# Tansducer issues??



## Topcat5011 (Jun 16, 2013)

Hey everyone I recently installed a transducer on my lowe roughneck 1860 and I followed the directions and mounted it like it said to. The first time out it shot up a rooster tail about 4ft high and didn't read over 10mph so I turned the bracket over and layed a golden rule under the boat and adjusted the transducer so that it sat right on top of it. Second time out it would read to about 15 mph and had a small rooster tail. My question is, is there any way it will ever read at higher speeds 40+ or am I hoping for to much? The unit is a humminbird 597ci hd GPS/ff combo.

Thanks everyone.


----------



## nlester (Jun 17, 2013)

My boat will only go 4 MPH so I have no experience with this. I know the 570 is not SI but when a friend got his Humminbird SI he lost the image at about 6 MPH. The Humminbird site says the only way to for the SI to get high speed depth is to mount a shoot thru the hull transducer and use a switch or cable to switch between the two transducers. This would work for my friend but he has a fiberglass hull. Humminbird does not make a inside the hull transducer for aluminum hulls but I have read about the transducer below that some boat owners are using for high speed and to get the transducer out of the water in tin boats. See the comments on this transducer from an other forum. The transducer runs about $170 plus cables and possibly a switch. It would cost a little over $200 but it might save you from having 2 sonars if you can't find any other soulution.
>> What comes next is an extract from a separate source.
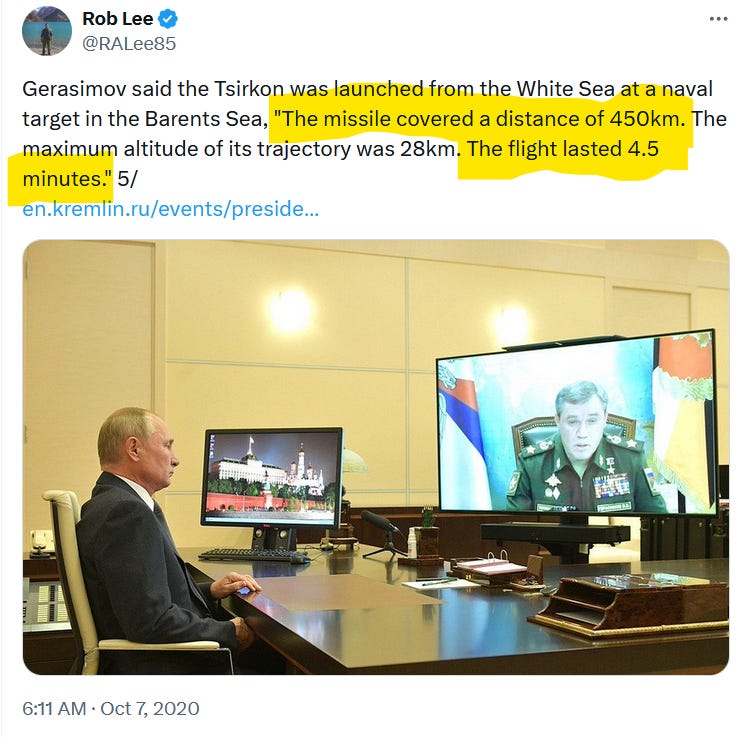The image size is (747, 737).
Task: Open the @RALee85 handle link
Action: 129,44
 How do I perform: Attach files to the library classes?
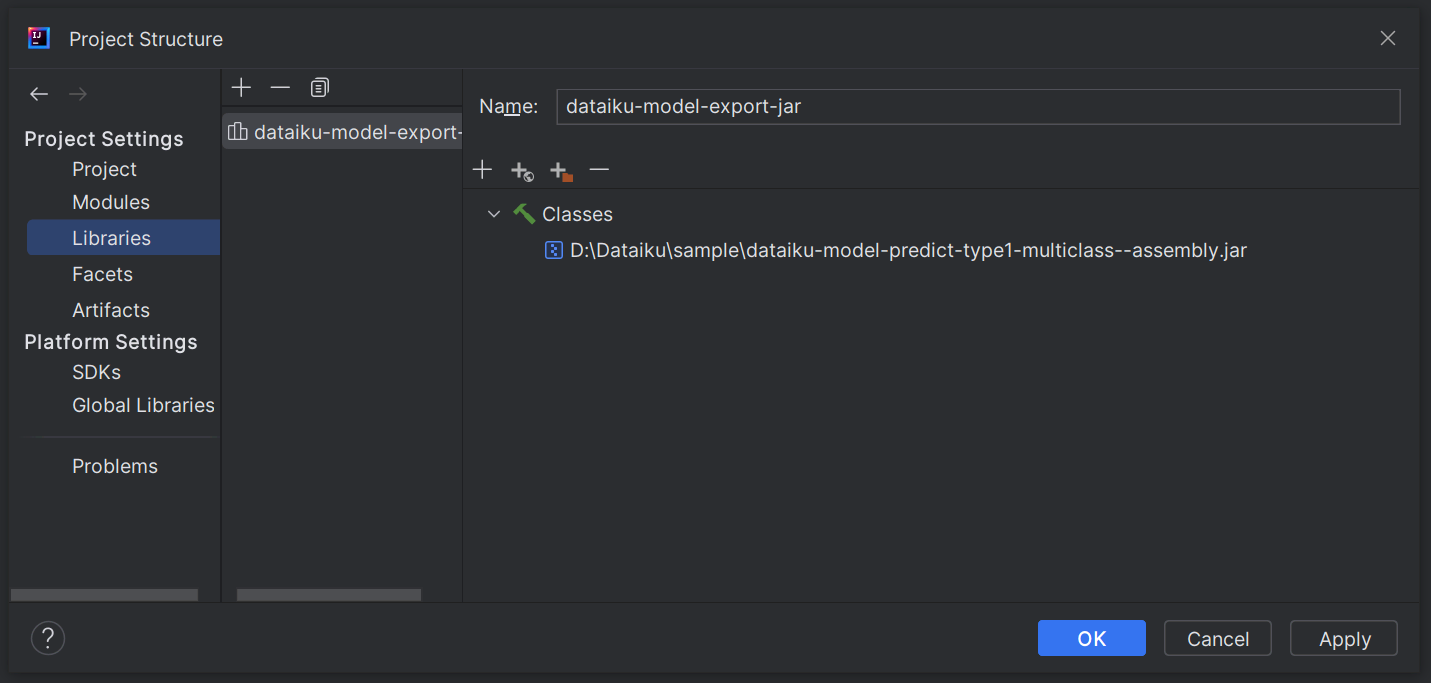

https://www.ultimatebass.com/bass-fishing-forum/index.php?topic=56476.0

I recommend a side imaging forum that might offer some help. They were really helpful when I was shopping. Some times you have to rattle their cage but when they find you are serious, the answers are good.
https://bb.sideimageforums.com/index.php


----------



## RivRunR (Jun 17, 2013)

The 597ci HD is not a side imaging finder, and uses the "standard" XNT-9-20-T transducer, so adding another transducer and splitting signals with a Y cable etc doesn't really apply.

Pics of your install taken from the back and sides (level with the transducer) will help, but sometimes they are just difficult to mount for readings at speed on aluminum boats because of the turbulence generated from strakes, rivets, etc. Best bet is to mount a transducer board so that you aren't drilling 2 dozen holes in your transom, and then just start experimenting with location and tilt. 
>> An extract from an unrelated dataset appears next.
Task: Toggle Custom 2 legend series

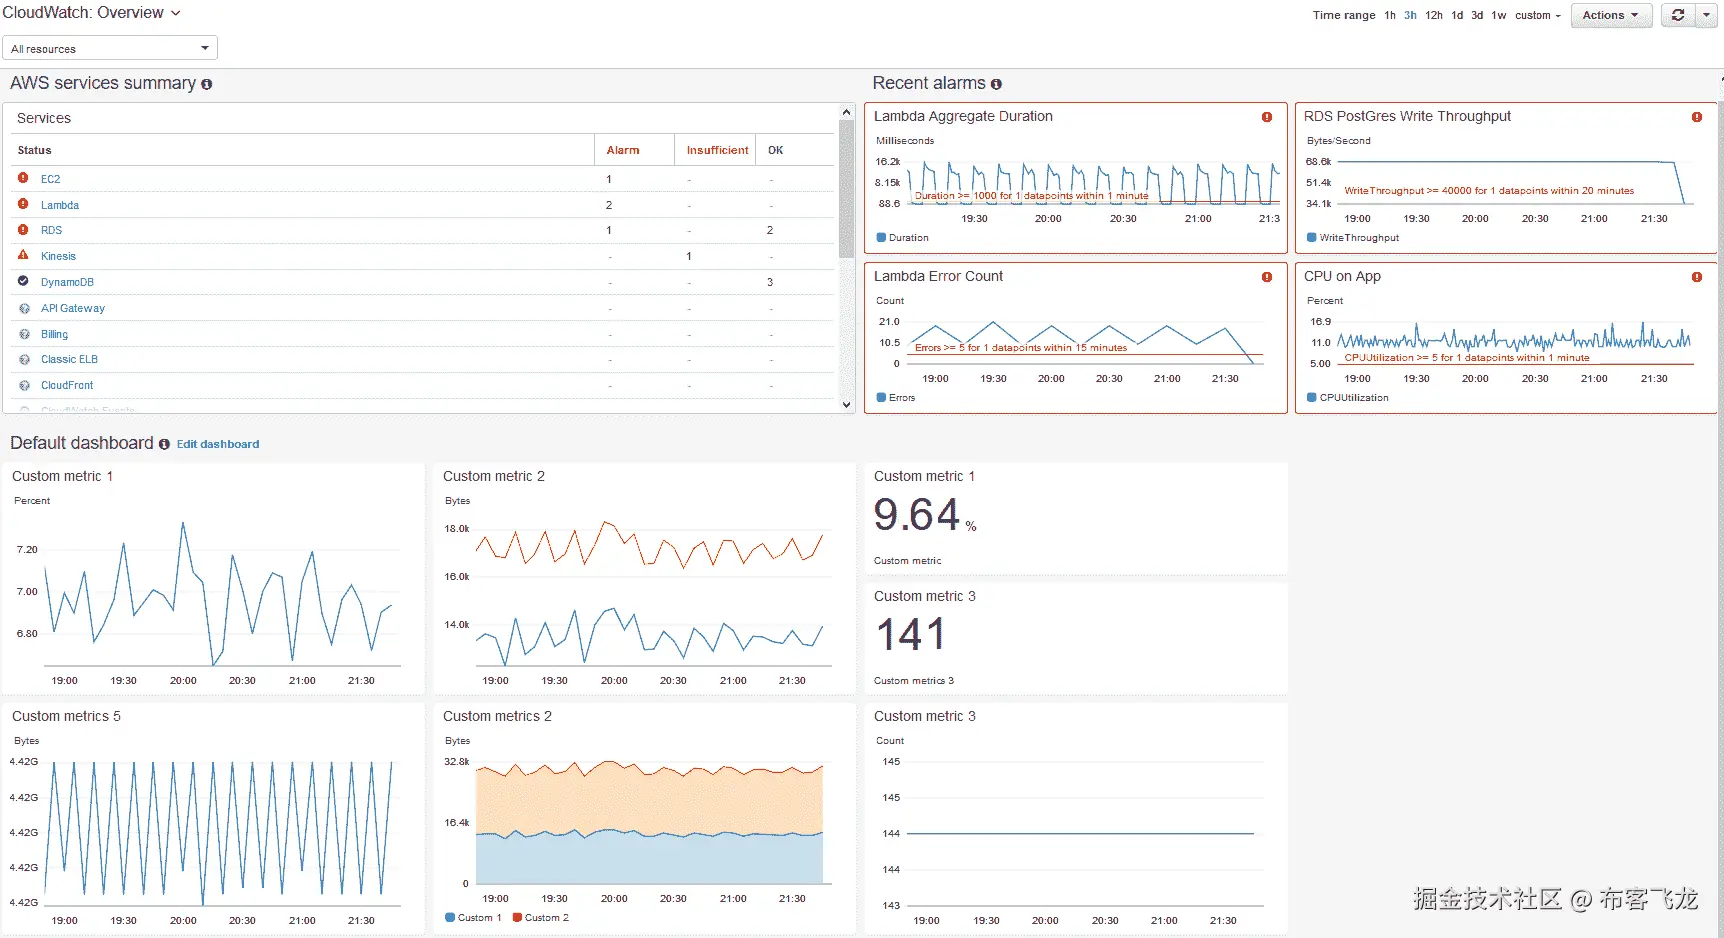Action: [540, 917]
I'm not sure if the 597ci has a "chart speed" setting, but if so, increase it to match your boat speed (5 mph = 5 chart speed, etc).

I have a SI unit and could never get 2D readings at speed, so I finally gave up and just mounted another transducer (same as yours). I still lose the picture of the bottom at 20 mph, but I get the depth reading. 

Not a great pic, but you can see my XNT 9-20 on the port side:


----------



## Topcat5011 (Jun 17, 2013)

I'm sorry guys I went back an read my post and I need to clarify that it's the depth reading that goes crazy at higher speeds. I'm not really worried about bottom readings as I am the depth of the water I'm running in. It works fine under 10mph but after that it jumps to 100ft plus and I know it's not that deep. Ill post some pictures here in a bit and maybe I'm just not getting what's wrong. I've seen the alumaducer and have considered it but would like this one to work if it will.


----------



## gillhunter (Jun 17, 2013)

I have a 597ci HD on my 1648. The transducer was very fussy to set up. I moved mine a couple of times. I ended up with it clear out board to avoid strake turbulence. I only have a 9.9 so I'm not running the speeds you guys are.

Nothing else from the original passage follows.